Begrudgingly, I hopped on the Metro and proceeded to ride for about 30 minutes until the smoky airs of Sol greeted me. I knew I had arrived. I don’t think I have ever been to Sol before noon. I wish I could say it was tamer, but it’s still flanked with freaks in Spongebob and Smurf suits and Mariachi bands. I jetted towards the “cambio” center and asked the sweater-vested man behind the counter if I could pleaseee just have a $5 bill. I told him he could even keep the $20 bill as a token of my thanks if I could just have $5 freaking dollars to send exact change to the intern program. In so many words, he said that he was unauthorized to give me change unless the aforementioned bills were withdrawn from that station in particular so that, while yes he did have American single dollar bills behind the glass, he was unable to distribute them to me. I could have punched that glass and ripped up that smug sweater-vest. I started bawling, round two, and screaming like a toddler. Sorry I’m not sorry. He told me I could try the Western Union just up the street. It was like a game of Where’s Waldo, except even heinous horizontal stripes would have been better than this labyrinth of European confusion.

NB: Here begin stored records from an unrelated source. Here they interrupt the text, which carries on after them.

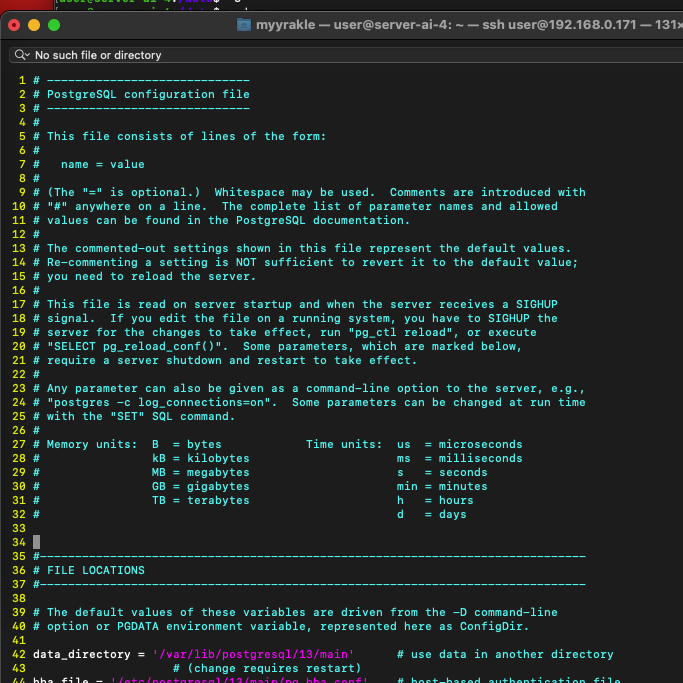Click the "Memory units:" label
This screenshot has height=683, width=683.
coord(92,444)
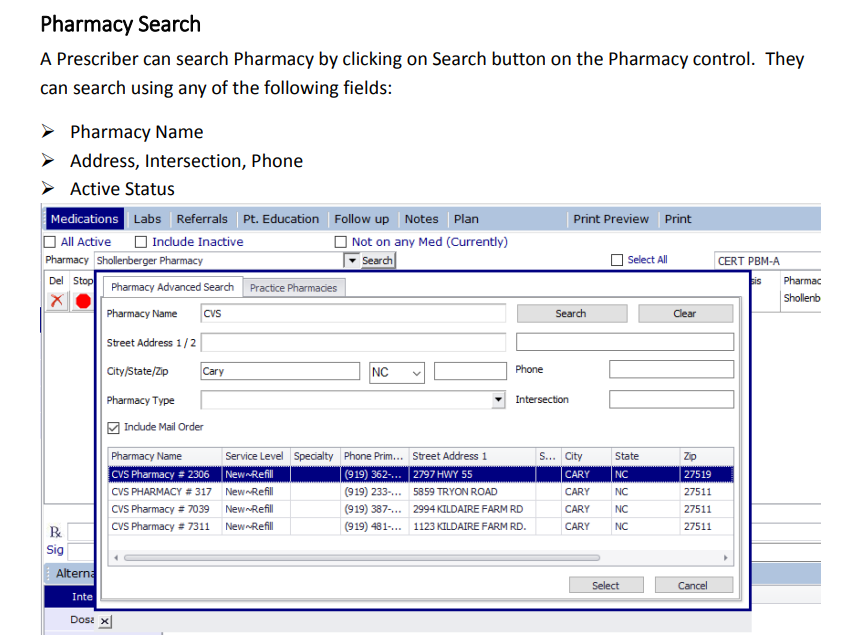Expand the Pharmacy Type dropdown
This screenshot has height=635, width=858.
[499, 400]
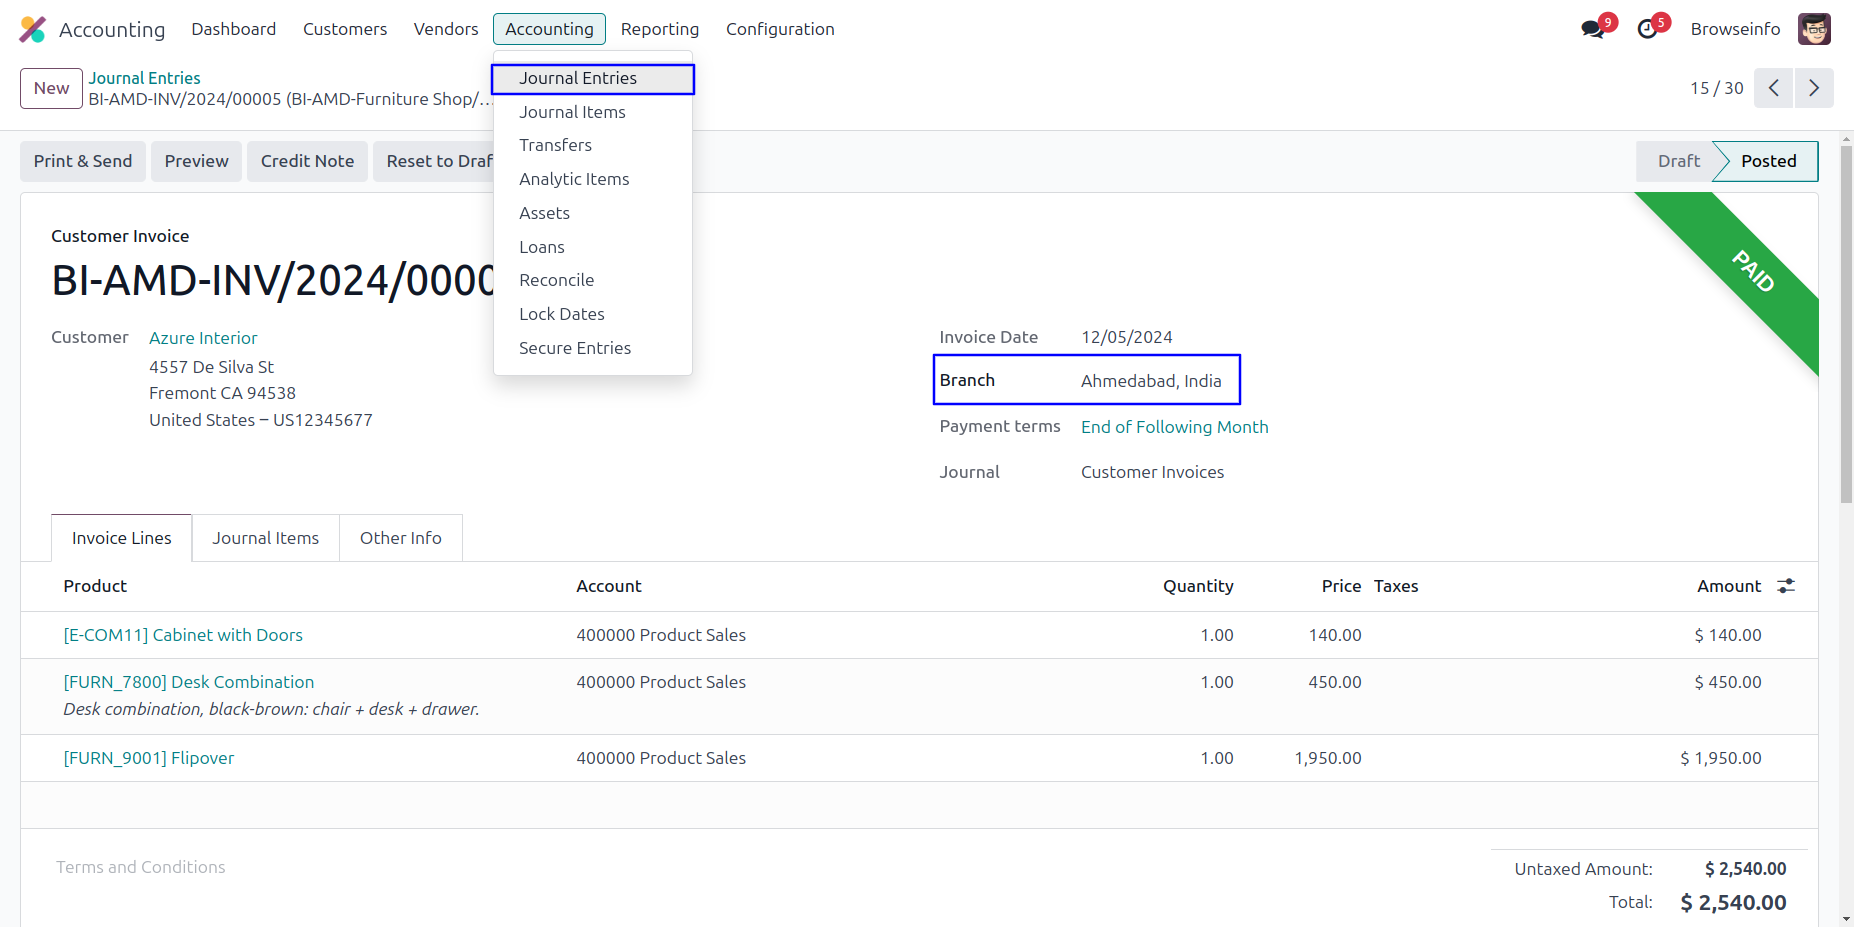
Task: Open the Azure Interior customer link
Action: [x=203, y=338]
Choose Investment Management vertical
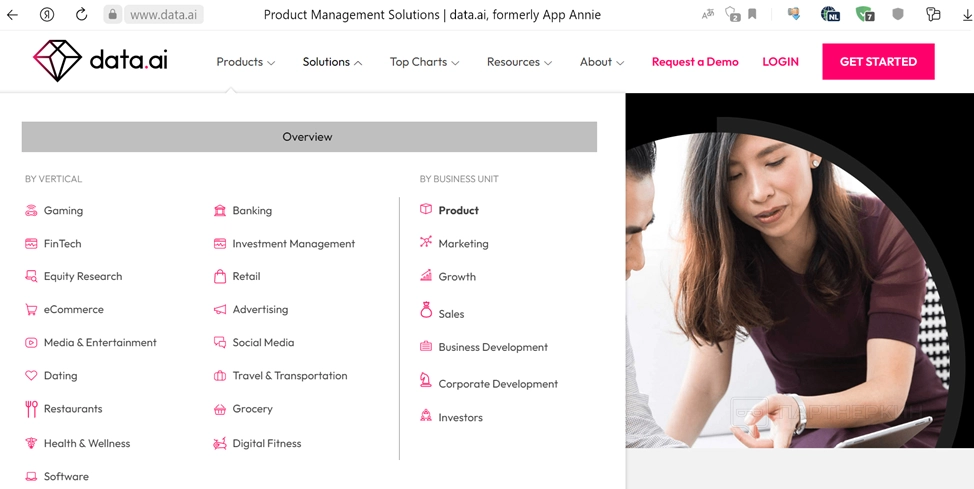The width and height of the screenshot is (974, 489). click(294, 244)

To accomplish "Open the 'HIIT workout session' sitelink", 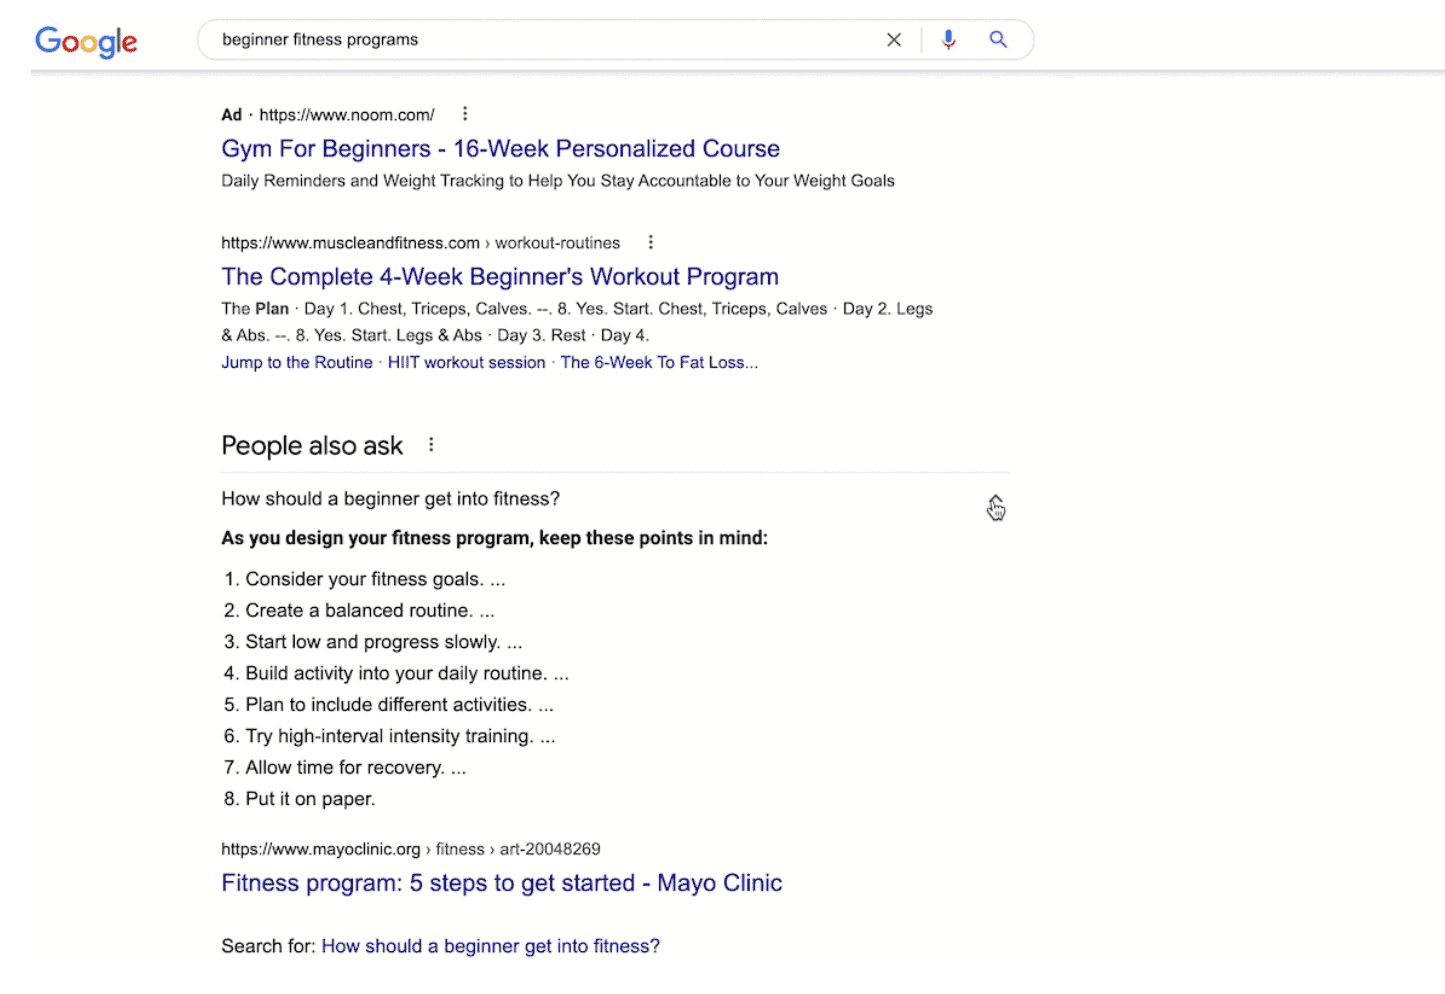I will 466,363.
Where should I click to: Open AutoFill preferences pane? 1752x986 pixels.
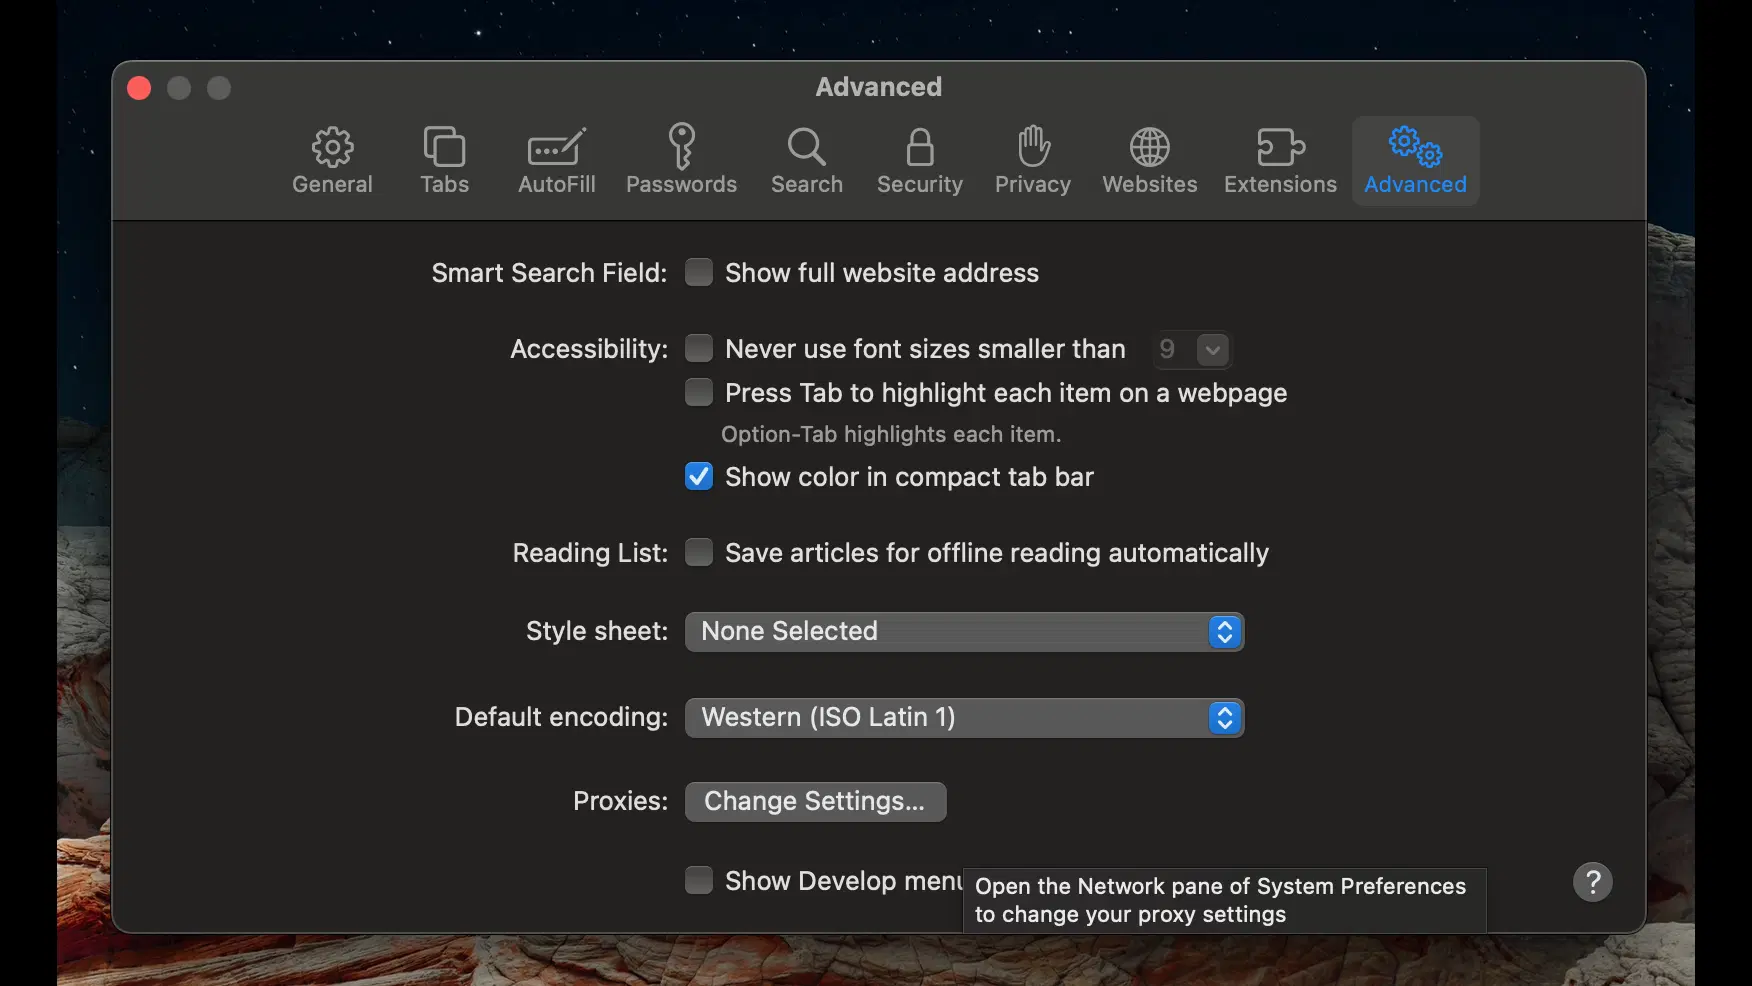[x=556, y=160]
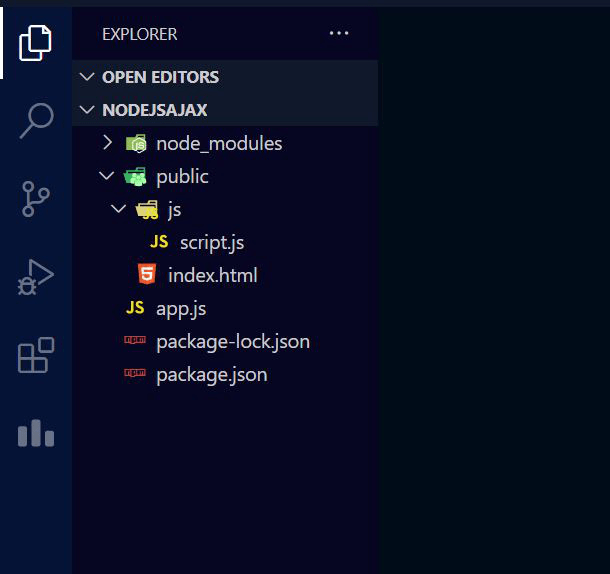The height and width of the screenshot is (574, 610).
Task: Collapse the js folder chevron
Action: tap(118, 209)
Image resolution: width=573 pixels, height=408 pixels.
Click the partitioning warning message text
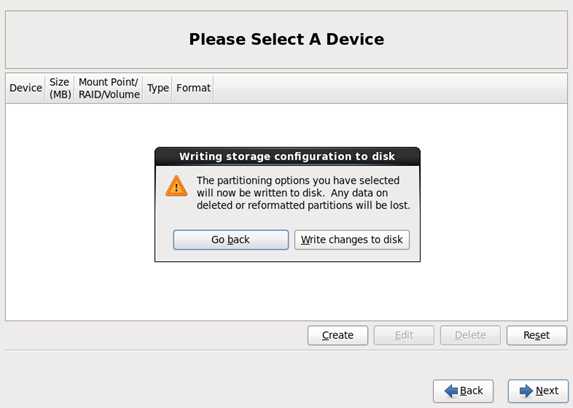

The route to the Western Union was a straight shot up prostitute lane, which I mentioned in-depth in a previous blog post. Tears flowed while I simultaneously screamed into my Blackberry, leaving anger-ridden voice notes to friends and family expressing my discontent with the Spanish banking system and, of course, soap-boxing about the reasons America is superior. A flair for the dramatic? Perhaps.
On the way to the Western Union circa 11:45 a.m., I saw more a$$ cheeks than I would have liked, and then an old man touched my shoulder in a creepy-caressing manner. I reached my peak of irritability, screaming at him and then screaming at the woman behind the counter of Western Union who only had denominations of twenty or higher.
The succession of events that followed: more crying, remembering I had $10 American single dollar bills in my apartment (birthday money from my grandpa), hailing a cab, attempting to pay the taxi driver with a $100 euro bill, him refusing to accept it and telling me to go to the bank across the street, crying to the bank teller who thinks I got robbed, telling him otherwise and that I’ve just had a “bad morning,” throwing cash at the cab driver, running upstairs to my apartment (okay, taking the elevator), grabbing the green, buying an envelope for 5 cents at the tobacco store and returning to school.
In summary, just bring a freaking checkbook to Europe.